Selection
◆ ◆ ◆ ◆ ◆ ◆ ◆
1. Compute the domain of the real-valued function $$f(x)=\sqrt{3-\sqrt{5-\sqrt{x}}}.$$
2. If $f(x)=ax^4-bx^2+x+5$ and $f(-3)=2$, then what is the value of $f(3)$?
1. \(f(x)=\sqrt{3-\sqrt{5-\sqrt{x}}}\)
\(\sqrt{x}\) is part of the function so the domain has the restriction:
x ≥ 0
\(\sqrt{5-\sqrt{x}}\) is part of the function so the domain has the restriction:
\(5-\sqrt{x}\geq0\\ 5\geq\sqrt{x}\\ 25\geq x\\ \mathbf{x\leq 25}\)
\(\sqrt{3-\sqrt{5-\sqrt x}}\) is part of the function so the domain has the restriction:
\(3-\sqrt{5-\sqrt x}\geq0\\ 3\geq\sqrt{5-\sqrt x}\\ 9\geq5-\sqrt x\\ 9+\sqrt x\geq5\)
\(\sqrt x\geq-4\) This is true for all real numbers.
The domain restrictions are: x ≥ 0 and x ≤ 25
So the domain is just
0 ≤ x ≤ 25
◆ ◆ ◆ ◆ ◆ ◆ ◆
Things to do
A) Decide whether each statement agrees with the thread: (i) the thread gives x ≥ 0 as the restriction that comes from the innermost square root; (ii) the thread says the condition obtained from the outermost square root holds for all real numbers; (iii) the thread concludes that the domain is 0 ≤ x ≤ 9. Answer yes or no for each, quoting the deciding words of the thread.
B) Write out the stretch of the thread from "1. Compute the" through "x\\ 9+\sqrt x\geq5\)", copying it without change.

Entries from a collection
◆ ◆ ◆ ◆ ◆ ◆ ◆
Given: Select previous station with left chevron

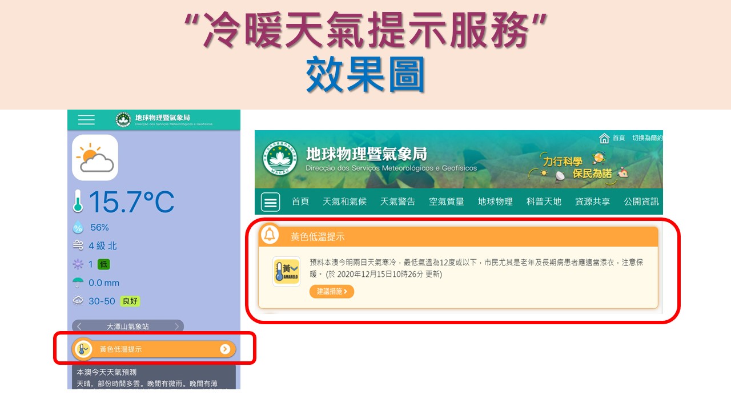Looking at the screenshot, I should [79, 327].
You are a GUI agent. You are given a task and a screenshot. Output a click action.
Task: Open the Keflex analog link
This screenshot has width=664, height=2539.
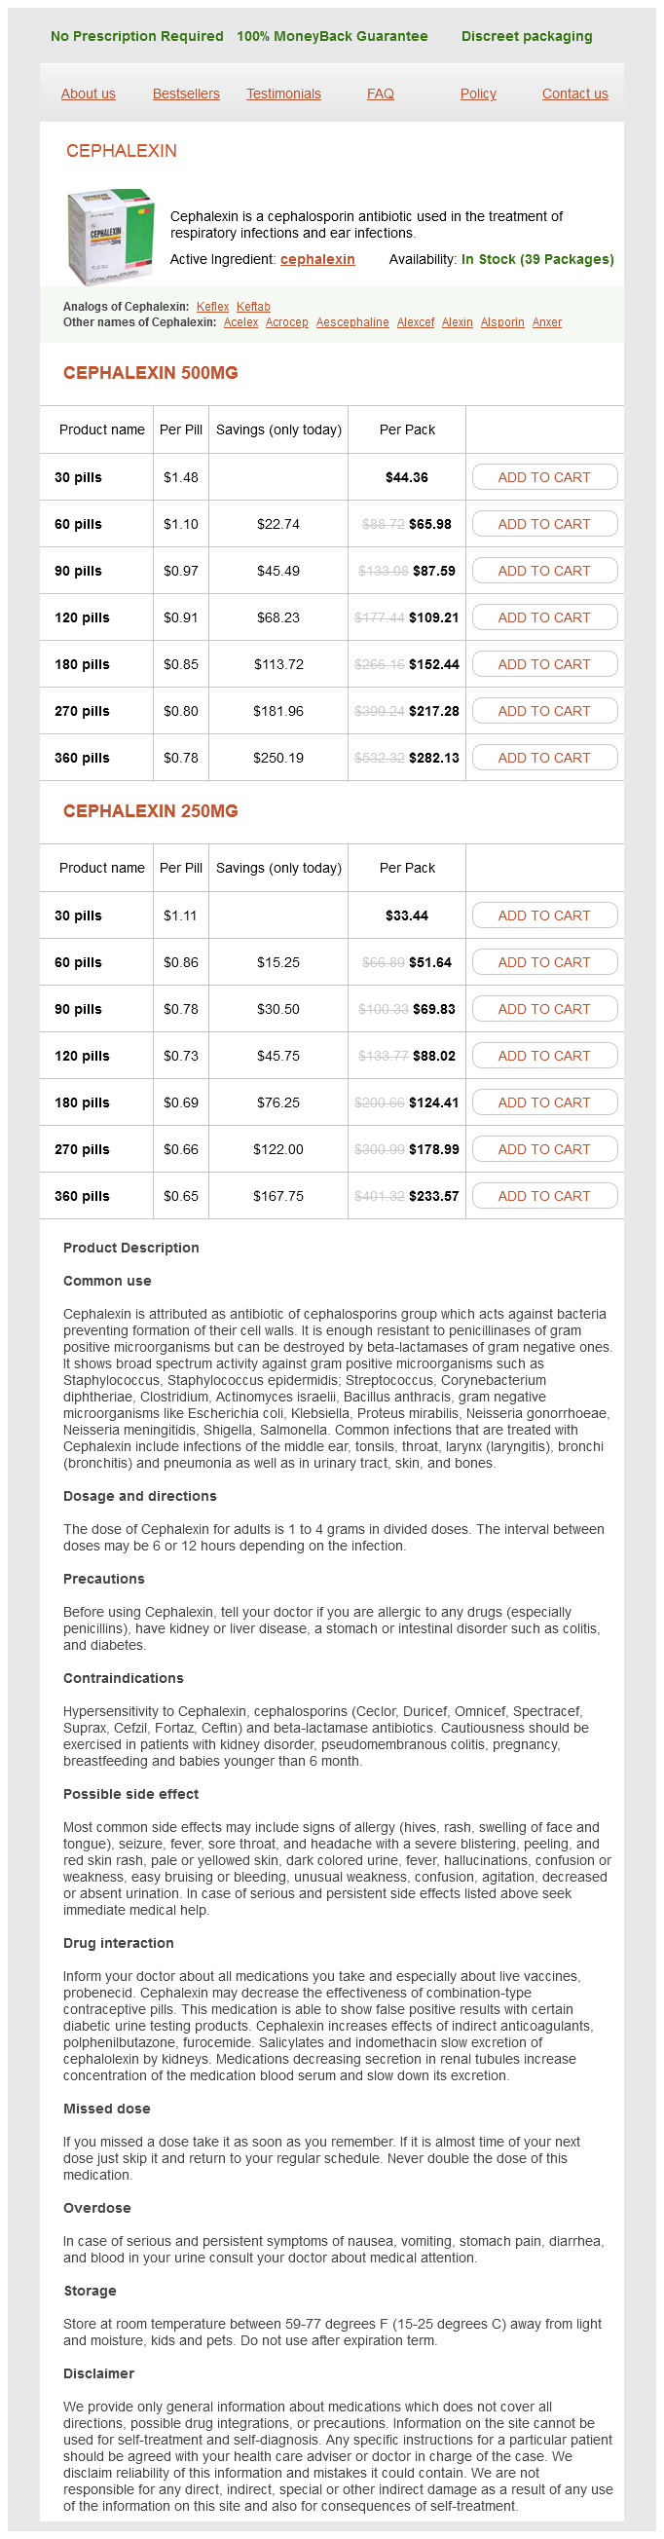pos(212,307)
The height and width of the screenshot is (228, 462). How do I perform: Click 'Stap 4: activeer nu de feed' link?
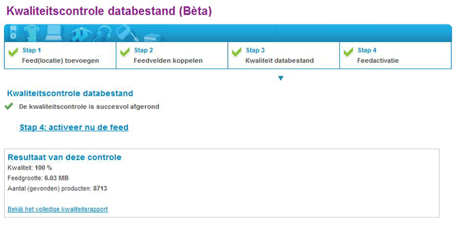coord(74,127)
◆ ◆ ◆ ◆ ◆ ◆ ◆
Results in order
A)
(i) Yes: "x ≥ 0"
(ii) Yes: "This is true for all real numbers."
(iii) No: "The domain restrictions are: x ≥ 0 and x ≤ 25"

B)
1. Compute the domain of the real-valued function $$f(x)=\sqrt{3-\sqrt{5-\sqrt{x}}}.$$
2. If $f(x)=ax^4-bx^2+x+5$ and $f(-3)=2$, then what is the value of $f(3)$?
1. \(f(x)=\sqrt{3-\sqrt{5-\sqrt{x}}}\)
\(\sqrt{x}\) is part of the function so the domain has the restriction:
x ≥ 0
\(\sqrt{5-\sqrt{x}}\) is part of the function so the domain has the restriction:
\(5-\sqrt{x}\geq0\\ 5\geq\sqrt{x}\\ 25\geq x\\ \mathbf{x\leq 25}\)
\(\sqrt{3-\sqrt{5-\sqrt x}}\) is part of the function so the domain has the restriction:
\(3-\sqrt{5-\sqrt x}\geq0\\ 3\geq\sqrt{5-\sqrt x}\\ 9\geq5-\sqrt x\\ 9+\sqrt x\geq5\)